Relation between the geometric parameters and the composite heat transfer of paper honeycomb plates under cold-above/hot-below conditions and the corresponding influence mechanism

To develop functional honeycomb plates (HPs) with great thermal performance, This paper uses a heat flow meter to determine the equivalent thermal conductivity λ E of honeycomb plates (HPs) positioned horizontally under cold-above/hot-below conditions and combined with theoretical calculations, the influence mechanism of their geometric parameters on their heat transfer performance were investigated with different thicknesses h and cell wall lengths of 8 mm and 16 mm (HP8 and HP16, respectively). The results show that the thermal insulation performance of HPs with different cell side lengths varies with the plate thickness. HP8 presented a better thermal insulation performance when h = 40–60 mm.
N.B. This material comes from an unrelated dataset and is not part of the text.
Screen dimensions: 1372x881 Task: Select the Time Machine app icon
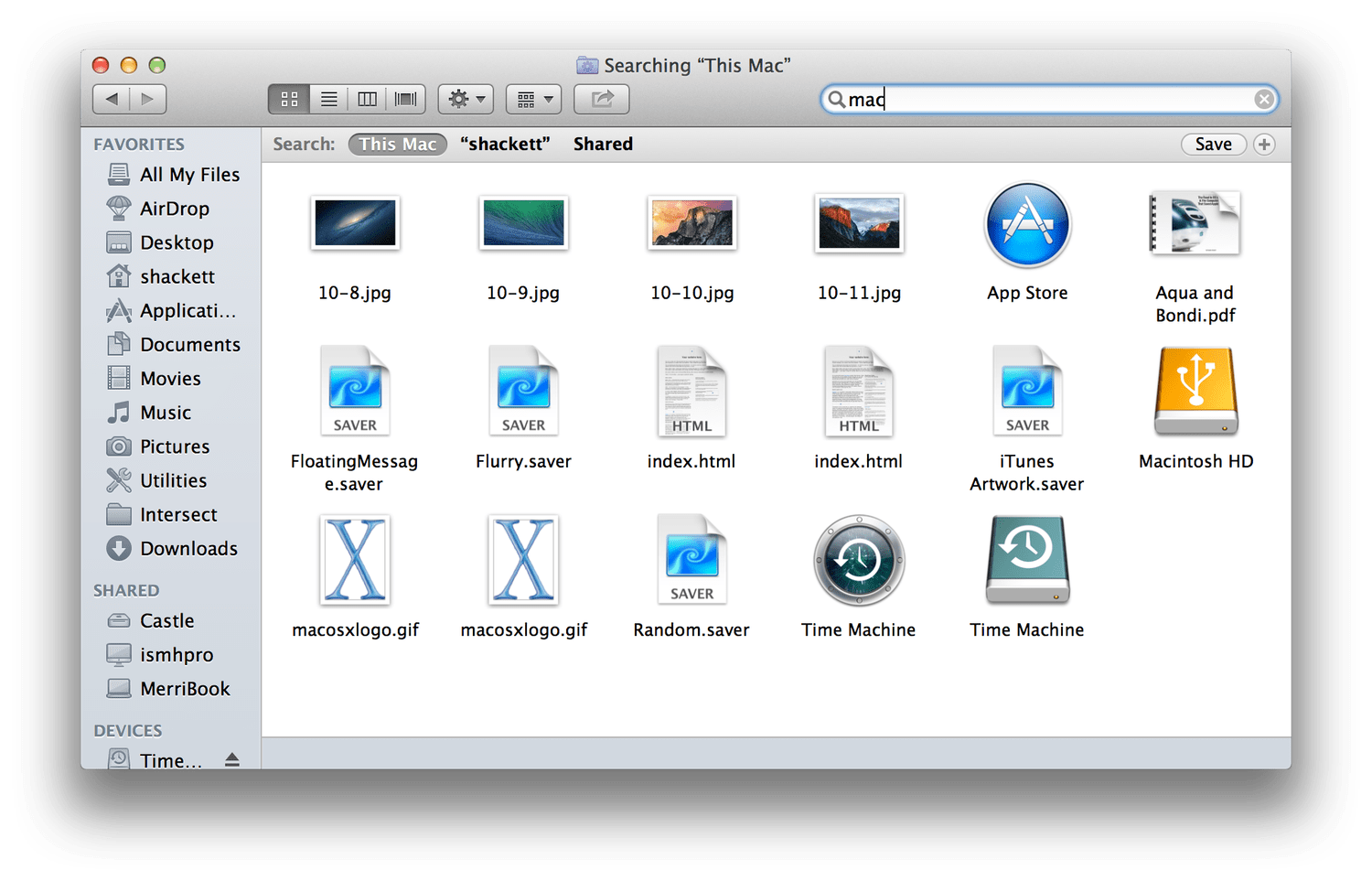click(x=859, y=560)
Based on this, the concepts of matching honeycomb structure and matching convection and the suggestions that according to the needs of a project, HP8 or HP16 can be reasonably selected, and the stacking of two kinds of plates can be optimized were first proposed. And it can be obtained that if the experimental λ E results of a HP are applied to a beetle elytron plate with the same thickness and honeycomb structure size, the heat insulation of the beetle elytron plate (BEP) would be superior to that of the HP. This paper lays a theoretical foundation for the research and development of multifunctional BEPs with heat insulation properties was verified. Finally, the internal influence mechanism of the difference in temperature distribution on the upper and lower surfaces and the three-dimensional size of the honeycomb cells on the matching honeycomb structure and matching convection.